Israel, Greece and Cyprus have taken a number of steps in recent months to cement ties, including advancing plans to build a 2,000 megawatt undersea electricity cable and a 1,900-kilometer (1,300-mile) undersea gas pipeline. The three countries’ defense ministers met in November and agreed to increase military cooperation.
Greece and Cyprus are embroiled in a dispute with Turkey, which has sent gas prospecting vessels into waters claimed by Greece and drilling ships into an area where Cyprus claims exclusive rights. The tension brought NATO allies Greece and Turkey close to open conflict last year, but tensions have eased since then.
Israel and Turkey were once close allies but had a major falling-out in 2010, when 10 Turkish citizens were killed by Israeli forces as a Turkish-led flotilla tried to break Israel’s blockade on the Gaza Strip.
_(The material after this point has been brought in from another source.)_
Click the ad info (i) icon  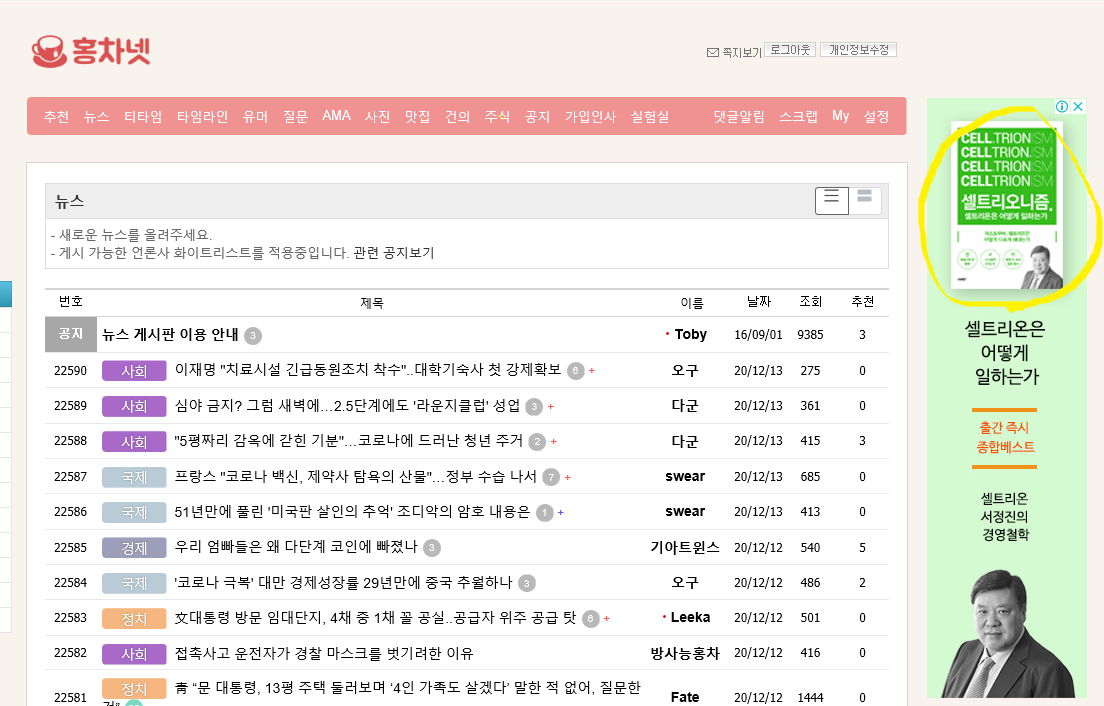[1062, 106]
The two countries agreed to a US-brokered reconciliation agreement in 2016, but ties broke down two years later over a US decision to recognize Jerusalem as Israel’s capital.
Turkish President Recep Tayyip Erdogan portrays himself as a champion of the Palestinian cause and has provided political support to Hamas, the Islamic militant group that seized power from rival Palestinian forces in 2007. A number of Hamas leaders are based in Turkey, and Erdogan met with the group’s top leader, Ismail Haniyeh, in December 2019.
Israel and Western countries view Hamas as a terrorist group. Turkey considers it a legitimate political actor because it won Palestinian parliamentary elections in 2006, and denies providing any aid to the group’s armed wing.